Instructions for the task >> Give the records back in full, exactly as they read.

########

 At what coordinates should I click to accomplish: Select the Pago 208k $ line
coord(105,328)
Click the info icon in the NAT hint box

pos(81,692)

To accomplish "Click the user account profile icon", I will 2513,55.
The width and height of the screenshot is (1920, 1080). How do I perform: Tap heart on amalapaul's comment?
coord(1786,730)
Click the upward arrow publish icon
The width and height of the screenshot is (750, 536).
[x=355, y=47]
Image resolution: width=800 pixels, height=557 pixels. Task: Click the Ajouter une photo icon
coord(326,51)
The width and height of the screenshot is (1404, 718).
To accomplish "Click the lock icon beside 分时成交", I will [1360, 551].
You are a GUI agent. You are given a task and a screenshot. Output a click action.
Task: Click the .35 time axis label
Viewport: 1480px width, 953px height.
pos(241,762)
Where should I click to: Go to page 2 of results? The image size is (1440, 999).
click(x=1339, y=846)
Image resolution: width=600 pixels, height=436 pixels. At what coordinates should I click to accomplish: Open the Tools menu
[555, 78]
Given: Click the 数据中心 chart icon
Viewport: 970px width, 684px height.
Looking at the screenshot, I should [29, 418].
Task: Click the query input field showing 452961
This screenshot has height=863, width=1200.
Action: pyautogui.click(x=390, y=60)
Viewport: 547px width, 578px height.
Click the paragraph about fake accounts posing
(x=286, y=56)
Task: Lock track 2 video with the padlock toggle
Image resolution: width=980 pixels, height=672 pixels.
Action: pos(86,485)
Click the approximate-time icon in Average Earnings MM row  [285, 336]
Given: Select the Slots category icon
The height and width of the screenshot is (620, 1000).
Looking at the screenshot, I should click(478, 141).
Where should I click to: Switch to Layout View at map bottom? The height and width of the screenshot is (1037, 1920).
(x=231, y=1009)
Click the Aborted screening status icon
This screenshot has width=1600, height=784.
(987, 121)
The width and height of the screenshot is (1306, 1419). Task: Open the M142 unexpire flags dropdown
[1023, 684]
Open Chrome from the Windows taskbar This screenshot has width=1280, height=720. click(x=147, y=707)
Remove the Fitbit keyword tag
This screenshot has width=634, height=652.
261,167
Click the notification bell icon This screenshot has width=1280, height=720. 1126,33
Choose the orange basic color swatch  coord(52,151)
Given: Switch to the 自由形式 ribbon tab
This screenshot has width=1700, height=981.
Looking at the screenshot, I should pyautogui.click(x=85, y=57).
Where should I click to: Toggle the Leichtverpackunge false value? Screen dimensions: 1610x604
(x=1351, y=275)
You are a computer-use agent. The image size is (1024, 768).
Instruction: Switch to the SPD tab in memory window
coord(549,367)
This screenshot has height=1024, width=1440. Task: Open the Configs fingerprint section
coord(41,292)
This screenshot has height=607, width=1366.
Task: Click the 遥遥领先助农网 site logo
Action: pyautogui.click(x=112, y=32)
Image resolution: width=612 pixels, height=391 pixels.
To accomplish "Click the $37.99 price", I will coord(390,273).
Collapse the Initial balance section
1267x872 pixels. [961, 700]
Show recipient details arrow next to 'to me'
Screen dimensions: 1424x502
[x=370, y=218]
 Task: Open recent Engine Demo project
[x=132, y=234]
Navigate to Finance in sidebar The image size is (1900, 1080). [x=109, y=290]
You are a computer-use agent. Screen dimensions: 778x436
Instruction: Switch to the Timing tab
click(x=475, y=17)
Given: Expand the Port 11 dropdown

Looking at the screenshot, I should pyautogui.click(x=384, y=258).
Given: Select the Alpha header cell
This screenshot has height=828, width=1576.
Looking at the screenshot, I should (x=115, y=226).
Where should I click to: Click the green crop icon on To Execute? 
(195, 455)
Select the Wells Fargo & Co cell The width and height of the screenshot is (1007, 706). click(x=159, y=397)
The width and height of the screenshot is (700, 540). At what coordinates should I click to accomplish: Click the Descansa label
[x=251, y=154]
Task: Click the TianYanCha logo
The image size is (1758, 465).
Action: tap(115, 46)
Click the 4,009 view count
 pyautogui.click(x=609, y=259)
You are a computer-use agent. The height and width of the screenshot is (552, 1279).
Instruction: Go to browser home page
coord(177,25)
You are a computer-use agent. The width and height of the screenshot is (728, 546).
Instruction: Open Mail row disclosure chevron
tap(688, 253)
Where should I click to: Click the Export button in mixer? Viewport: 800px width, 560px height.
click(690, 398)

########

Answer to the problem >>
 At what coordinates should I click to accomplish: Select the Pago 208k $ line
coord(105,328)
Click the info icon in the NAT hint box

pos(81,692)

To accomplish "Click the user account profile icon", I will 2513,55.
The width and height of the screenshot is (1920, 1080). How do I perform: Tap heart on amalapaul's comment?
coord(1786,730)
Click the upward arrow publish icon
The width and height of the screenshot is (750, 536).
[x=355, y=47]
Image resolution: width=800 pixels, height=557 pixels. Task: Click the Ajouter une photo icon
coord(326,51)
The width and height of the screenshot is (1404, 718).
To accomplish "Click the lock icon beside 分时成交", I will [1360, 551].
You are a GUI agent. You are given a task and a screenshot. Output a click action.
Task: Click the .35 time axis label
Viewport: 1480px width, 953px height.
pos(241,762)
Where should I click to: Go to page 2 of results? The image size is (1440, 999).
click(x=1339, y=846)
Image resolution: width=600 pixels, height=436 pixels. At what coordinates should I click to accomplish: Open the Tools menu
[555, 78]
Given: Click the 数据中心 chart icon
Viewport: 970px width, 684px height.
Looking at the screenshot, I should [29, 418].
Task: Click the query input field showing 452961
This screenshot has height=863, width=1200.
Action: pyautogui.click(x=390, y=60)
Viewport: 547px width, 578px height.
Click the paragraph about fake accounts posing
(x=286, y=56)
Task: Lock track 2 video with the padlock toggle
Image resolution: width=980 pixels, height=672 pixels.
Action: pos(86,485)
Click the approximate-time icon in Average Earnings MM row  [285, 336]
Given: Select the Slots category icon
The height and width of the screenshot is (620, 1000).
Looking at the screenshot, I should click(478, 141).
Where should I click to: Switch to Layout View at map bottom? The height and width of the screenshot is (1037, 1920).
(x=231, y=1009)
Click the Aborted screening status icon
This screenshot has width=1600, height=784.
(987, 121)
The width and height of the screenshot is (1306, 1419). Task: Open the M142 unexpire flags dropdown
[1023, 684]
Open Chrome from the Windows taskbar This screenshot has width=1280, height=720. click(x=147, y=707)
Remove the Fitbit keyword tag
This screenshot has width=634, height=652.
261,167
Click the notification bell icon This screenshot has width=1280, height=720. 1126,33
Choose the orange basic color swatch  coord(52,151)
Given: Switch to the 自由形式 ribbon tab
This screenshot has width=1700, height=981.
Looking at the screenshot, I should pyautogui.click(x=85, y=57).
Where should I click to: Toggle the Leichtverpackunge false value? Screen dimensions: 1610x604
(x=1351, y=275)
You are a computer-use agent. The image size is (1024, 768).
Instruction: Switch to the SPD tab in memory window
coord(549,367)
This screenshot has height=1024, width=1440. Task: Open the Configs fingerprint section
coord(41,292)
This screenshot has height=607, width=1366.
Task: Click the 遥遥领先助农网 site logo
Action: pyautogui.click(x=112, y=32)
Image resolution: width=612 pixels, height=391 pixels.
To accomplish "Click the $37.99 price", I will coord(390,273).
Collapse the Initial balance section
1267x872 pixels. [961, 700]
Show recipient details arrow next to 'to me'
Screen dimensions: 1424x502
[x=370, y=218]
 Task: Open recent Engine Demo project
[x=132, y=234]
Navigate to Finance in sidebar The image size is (1900, 1080). [x=109, y=290]
You are a computer-use agent. Screen dimensions: 778x436
Instruction: Switch to the Timing tab
click(x=475, y=17)
Given: Expand the Port 11 dropdown

Looking at the screenshot, I should pyautogui.click(x=384, y=258).
Given: Select the Alpha header cell
This screenshot has height=828, width=1576.
Looking at the screenshot, I should (x=115, y=226).
Where should I click to: Click the green crop icon on To Execute? 
(195, 455)
Select the Wells Fargo & Co cell The width and height of the screenshot is (1007, 706). click(x=159, y=397)
The width and height of the screenshot is (700, 540). At what coordinates should I click to accomplish: Click the Descansa label
[x=251, y=154]
Task: Click the TianYanCha logo
The image size is (1758, 465).
Action: tap(115, 46)
Click the 4,009 view count
 pyautogui.click(x=609, y=259)
You are a computer-use agent. The height and width of the screenshot is (552, 1279).
Instruction: Go to browser home page
coord(177,25)
You are a computer-use agent. The width and height of the screenshot is (728, 546).
Instruction: Open Mail row disclosure chevron
tap(688, 253)
Where should I click to: Click the Export button in mixer? Viewport: 800px width, 560px height.
click(690, 398)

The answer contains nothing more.